* _Exercise requirements_
Turn the entries below, from the first line through the line holding "point(1342,308)", into a numbered list with one line per item, leaving out blank lines.

######

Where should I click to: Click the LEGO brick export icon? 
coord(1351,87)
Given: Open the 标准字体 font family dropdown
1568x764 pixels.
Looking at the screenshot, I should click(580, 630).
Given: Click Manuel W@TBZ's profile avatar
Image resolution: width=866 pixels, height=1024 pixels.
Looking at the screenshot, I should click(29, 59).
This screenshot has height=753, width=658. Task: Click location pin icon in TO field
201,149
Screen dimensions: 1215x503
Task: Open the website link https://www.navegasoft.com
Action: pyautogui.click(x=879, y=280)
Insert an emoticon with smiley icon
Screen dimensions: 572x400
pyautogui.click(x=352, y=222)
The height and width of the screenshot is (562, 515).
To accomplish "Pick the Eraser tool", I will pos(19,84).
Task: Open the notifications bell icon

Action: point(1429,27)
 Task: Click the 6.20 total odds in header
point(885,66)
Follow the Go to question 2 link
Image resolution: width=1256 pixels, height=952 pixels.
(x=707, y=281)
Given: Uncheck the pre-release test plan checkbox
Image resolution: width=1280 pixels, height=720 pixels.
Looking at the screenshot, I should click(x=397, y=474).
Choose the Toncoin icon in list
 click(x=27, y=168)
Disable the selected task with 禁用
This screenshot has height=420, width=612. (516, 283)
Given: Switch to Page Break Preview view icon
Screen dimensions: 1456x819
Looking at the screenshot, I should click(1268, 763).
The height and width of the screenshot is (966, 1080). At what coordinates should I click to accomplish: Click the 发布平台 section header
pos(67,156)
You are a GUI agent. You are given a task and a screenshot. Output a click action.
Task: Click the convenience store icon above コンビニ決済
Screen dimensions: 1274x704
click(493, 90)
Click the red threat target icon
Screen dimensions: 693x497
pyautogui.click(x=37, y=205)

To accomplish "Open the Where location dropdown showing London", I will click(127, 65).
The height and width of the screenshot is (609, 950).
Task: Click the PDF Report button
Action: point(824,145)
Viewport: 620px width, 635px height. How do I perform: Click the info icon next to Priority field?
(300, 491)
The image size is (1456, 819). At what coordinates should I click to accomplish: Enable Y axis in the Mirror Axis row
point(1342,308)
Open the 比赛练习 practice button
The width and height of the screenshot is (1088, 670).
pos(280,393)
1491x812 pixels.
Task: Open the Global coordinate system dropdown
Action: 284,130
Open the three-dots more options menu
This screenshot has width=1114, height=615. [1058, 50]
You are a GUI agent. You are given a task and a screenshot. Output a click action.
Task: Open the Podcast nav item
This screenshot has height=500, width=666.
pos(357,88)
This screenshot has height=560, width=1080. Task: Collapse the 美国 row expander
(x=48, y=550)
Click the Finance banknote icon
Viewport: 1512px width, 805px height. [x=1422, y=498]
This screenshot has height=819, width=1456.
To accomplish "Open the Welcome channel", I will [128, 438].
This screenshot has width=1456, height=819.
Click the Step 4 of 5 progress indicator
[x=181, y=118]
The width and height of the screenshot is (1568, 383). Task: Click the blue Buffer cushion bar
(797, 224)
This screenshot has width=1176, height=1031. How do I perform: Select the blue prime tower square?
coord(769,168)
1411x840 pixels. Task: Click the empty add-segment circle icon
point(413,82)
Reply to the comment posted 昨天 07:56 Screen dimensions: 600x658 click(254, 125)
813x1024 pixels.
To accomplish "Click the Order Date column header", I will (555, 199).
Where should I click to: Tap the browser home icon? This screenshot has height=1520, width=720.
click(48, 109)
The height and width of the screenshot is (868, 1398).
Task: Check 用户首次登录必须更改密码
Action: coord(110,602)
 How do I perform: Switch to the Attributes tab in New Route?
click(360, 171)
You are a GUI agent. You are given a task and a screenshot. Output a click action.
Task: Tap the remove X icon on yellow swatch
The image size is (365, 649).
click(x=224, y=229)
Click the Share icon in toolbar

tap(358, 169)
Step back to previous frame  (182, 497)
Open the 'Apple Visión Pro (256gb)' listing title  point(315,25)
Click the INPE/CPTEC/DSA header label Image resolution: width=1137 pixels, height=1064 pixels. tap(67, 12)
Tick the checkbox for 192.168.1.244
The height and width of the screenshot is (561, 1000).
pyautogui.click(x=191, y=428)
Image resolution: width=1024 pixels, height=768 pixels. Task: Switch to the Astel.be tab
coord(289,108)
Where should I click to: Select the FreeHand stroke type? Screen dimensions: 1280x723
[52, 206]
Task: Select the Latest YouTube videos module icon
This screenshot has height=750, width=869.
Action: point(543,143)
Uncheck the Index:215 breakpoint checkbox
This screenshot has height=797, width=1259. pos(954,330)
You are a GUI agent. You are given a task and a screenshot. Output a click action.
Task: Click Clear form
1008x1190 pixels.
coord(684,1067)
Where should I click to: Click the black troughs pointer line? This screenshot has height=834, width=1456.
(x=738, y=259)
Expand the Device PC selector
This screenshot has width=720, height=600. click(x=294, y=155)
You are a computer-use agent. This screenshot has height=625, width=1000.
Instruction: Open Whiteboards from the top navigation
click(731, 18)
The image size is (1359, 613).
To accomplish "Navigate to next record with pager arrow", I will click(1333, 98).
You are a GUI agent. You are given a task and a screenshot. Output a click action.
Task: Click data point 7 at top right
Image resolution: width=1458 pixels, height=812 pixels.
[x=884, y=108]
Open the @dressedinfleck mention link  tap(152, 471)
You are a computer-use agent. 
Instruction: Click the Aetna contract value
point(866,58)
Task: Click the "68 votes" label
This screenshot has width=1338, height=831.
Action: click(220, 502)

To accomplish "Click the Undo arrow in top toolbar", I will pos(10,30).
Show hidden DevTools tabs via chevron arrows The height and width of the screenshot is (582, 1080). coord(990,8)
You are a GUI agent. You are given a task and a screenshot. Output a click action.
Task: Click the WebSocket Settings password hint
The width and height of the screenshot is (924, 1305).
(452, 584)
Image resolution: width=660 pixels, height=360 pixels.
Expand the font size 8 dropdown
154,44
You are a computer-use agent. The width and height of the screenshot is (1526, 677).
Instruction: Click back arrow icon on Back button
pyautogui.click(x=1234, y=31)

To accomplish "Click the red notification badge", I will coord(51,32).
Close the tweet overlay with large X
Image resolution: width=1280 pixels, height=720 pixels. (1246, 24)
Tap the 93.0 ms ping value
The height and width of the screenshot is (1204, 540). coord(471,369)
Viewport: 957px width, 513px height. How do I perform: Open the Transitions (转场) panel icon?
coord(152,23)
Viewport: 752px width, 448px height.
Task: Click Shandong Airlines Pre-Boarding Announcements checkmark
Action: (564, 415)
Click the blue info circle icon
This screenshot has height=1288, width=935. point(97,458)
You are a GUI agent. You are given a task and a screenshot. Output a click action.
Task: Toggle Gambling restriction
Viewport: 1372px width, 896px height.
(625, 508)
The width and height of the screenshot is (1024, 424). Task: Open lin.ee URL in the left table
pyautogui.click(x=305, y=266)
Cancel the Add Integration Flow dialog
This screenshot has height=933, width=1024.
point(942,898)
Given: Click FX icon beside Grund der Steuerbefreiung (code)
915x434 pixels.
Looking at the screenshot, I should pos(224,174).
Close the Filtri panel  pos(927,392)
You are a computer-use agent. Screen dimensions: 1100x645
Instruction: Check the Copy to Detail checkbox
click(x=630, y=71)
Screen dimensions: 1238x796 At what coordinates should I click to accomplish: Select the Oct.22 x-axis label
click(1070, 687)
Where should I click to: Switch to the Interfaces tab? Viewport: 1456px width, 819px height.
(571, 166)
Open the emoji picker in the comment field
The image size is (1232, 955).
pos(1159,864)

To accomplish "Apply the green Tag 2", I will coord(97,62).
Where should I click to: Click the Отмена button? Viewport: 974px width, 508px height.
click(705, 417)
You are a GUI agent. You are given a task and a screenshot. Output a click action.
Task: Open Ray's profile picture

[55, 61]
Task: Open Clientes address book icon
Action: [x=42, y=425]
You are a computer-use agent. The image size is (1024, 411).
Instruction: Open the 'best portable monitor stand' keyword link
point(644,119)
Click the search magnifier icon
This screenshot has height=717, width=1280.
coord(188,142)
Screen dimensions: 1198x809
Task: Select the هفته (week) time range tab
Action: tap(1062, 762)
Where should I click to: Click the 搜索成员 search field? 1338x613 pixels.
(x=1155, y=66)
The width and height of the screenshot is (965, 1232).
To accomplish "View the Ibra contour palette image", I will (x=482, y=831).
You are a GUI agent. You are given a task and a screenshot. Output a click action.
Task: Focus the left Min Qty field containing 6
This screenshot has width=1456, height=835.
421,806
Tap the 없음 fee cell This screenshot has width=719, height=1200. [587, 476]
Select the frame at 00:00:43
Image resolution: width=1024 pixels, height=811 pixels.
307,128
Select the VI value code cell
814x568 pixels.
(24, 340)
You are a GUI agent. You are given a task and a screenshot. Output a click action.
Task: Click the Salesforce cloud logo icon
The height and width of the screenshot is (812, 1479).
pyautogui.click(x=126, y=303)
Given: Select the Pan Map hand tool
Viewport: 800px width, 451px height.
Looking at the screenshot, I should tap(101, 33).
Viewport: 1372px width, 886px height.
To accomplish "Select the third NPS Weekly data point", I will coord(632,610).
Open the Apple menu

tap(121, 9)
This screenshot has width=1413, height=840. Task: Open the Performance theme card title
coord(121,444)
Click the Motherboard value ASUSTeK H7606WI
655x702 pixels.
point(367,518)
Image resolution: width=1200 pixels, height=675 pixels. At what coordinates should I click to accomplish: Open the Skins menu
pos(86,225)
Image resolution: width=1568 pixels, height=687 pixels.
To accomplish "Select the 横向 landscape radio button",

######

* _Problem solution_
1. Where should I click to: Click the LEGO brick export icon? 
2. coord(1351,87)
3. Given: Open the 标准字体 font family dropdown
4. 1568x764 pixels.
5. Looking at the screenshot, I should click(580, 630).
6. Given: Click Manuel W@TBZ's profile avatar
7. Image resolution: width=866 pixels, height=1024 pixels.
8. Looking at the screenshot, I should click(29, 59).
9. This screenshot has height=753, width=658. Task: Click location pin icon in TO field
10. 201,149
11. Screen dimensions: 1215x503
12. Task: Open the website link https://www.navegasoft.com
13. Action: pyautogui.click(x=879, y=280)
14. Insert an emoticon with smiley icon
15. Screen dimensions: 572x400
16. pyautogui.click(x=352, y=222)
17. The height and width of the screenshot is (562, 515).
18. To accomplish "Pick the Eraser tool", I will pos(19,84).
19. Task: Open the notifications bell icon
20. Action: point(1429,27)
21.  Task: Click the 6.20 total odds in header
22. point(885,66)
23. Follow the Go to question 2 link
24. Image resolution: width=1256 pixels, height=952 pixels.
25. (x=707, y=281)
26. Given: Uncheck the pre-release test plan checkbox
27. Image resolution: width=1280 pixels, height=720 pixels.
28. Looking at the screenshot, I should click(x=397, y=474).
29. Choose the Toncoin icon in list
30.  click(x=27, y=168)
31. Disable the selected task with 禁用
32. This screenshot has height=420, width=612. (516, 283)
33. Given: Switch to Page Break Preview view icon
34. Screen dimensions: 1456x819
35. Looking at the screenshot, I should click(1268, 763).
36. The height and width of the screenshot is (966, 1080). At what coordinates should I click to accomplish: Click the 发布平台 section header
37. pos(67,156)
38. You are a GUI agent. You are given a task and a screenshot. Output a click action.
39. Task: Click the convenience store icon above コンビニ決済
40. Screen dimensions: 1274x704
41. click(493, 90)
42. Click the red threat target icon
43. Screen dimensions: 693x497
44. pyautogui.click(x=37, y=205)
45. To accomplish "Open the Where location dropdown showing London", I will click(127, 65).
46. The height and width of the screenshot is (609, 950).
47. Task: Click the PDF Report button
48. Action: point(824,145)
49. Viewport: 620px width, 635px height. How do I perform: Click the info icon next to Priority field?
50. (300, 491)
51. The image size is (1456, 819). At what coordinates should I click to accomplish: Enable Y axis in the Mirror Axis row
52. point(1342,308)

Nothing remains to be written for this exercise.